See some of my thoughts on other books to tv shows or movies:
You
Bird Box

Dead to Me and Good Girls

Just for Fun

Last semester I taught a Creative Writing club for 3rd – 7th graders. Besides learning a lot about how to teach writing, and how to encourage creativity in young kids, I learned a lot about my own writing. About how it’s one thing to write to pursue publication, but also that it’s important to have fun. You still need to write to write, create for the sake of creating, get stories on paper to get them out of your mind, even if they’re not “literary” or “marketable”.

At the end of the semester, we created a zine. I’ve wanted to make a zine since I was enchanted by Jennifer Mathieu’s Moxie. It seemed like an engaging way for the students to share their writing, so everyone made a one page spread that we compiled into a single booklet, copied, stapled, and distributed. We wanted something to show for all the hard work of the semester, but also something that was fun.

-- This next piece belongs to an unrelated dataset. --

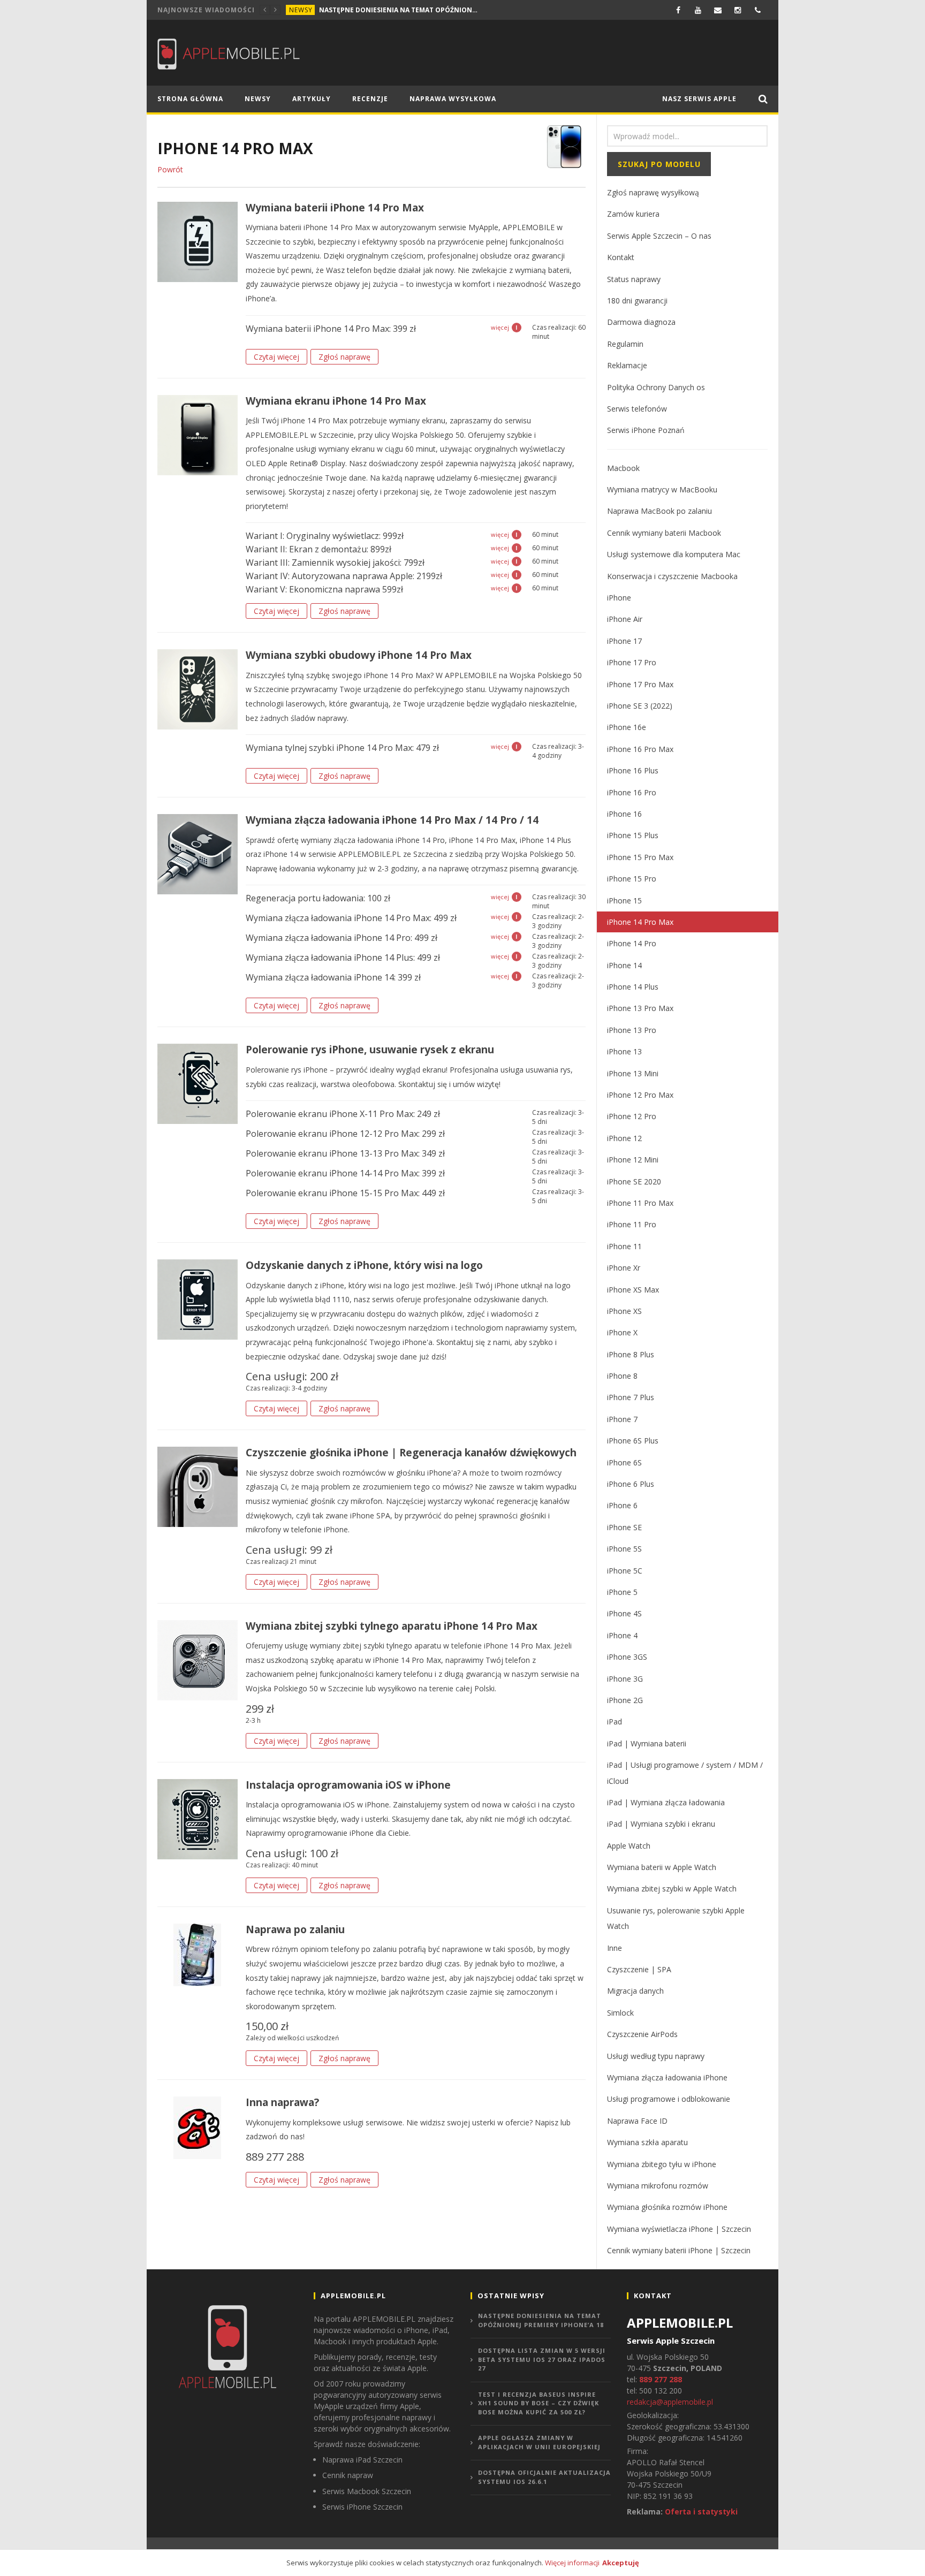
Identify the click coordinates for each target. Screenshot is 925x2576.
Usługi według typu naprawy (655, 2056)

It made me remember the zine I created after finishing a semester of poetry workshop. It wasn’t that I had pushed it out of my mind, it was just that I created a single copy on a whim, and had never done anything with it. At the time, I had already taken fiction workshops and knew the importance of feedback and revision, but the practice seemed totally different for poetry. More involved. More delicate. I was proud of the work and wanted to do something with it, instead of letting the files stagnate on my hard drive.

I think that’s important for me now, too. I wrote something, and even if it’s not published, even if it’s not submitted, I can turn it into something more, something to keep, something to acknowledge. It’s an accomplishment, just getting the words out of my head, and I like having something to show for it. If the process itself is fun for me, then that’s a bonus!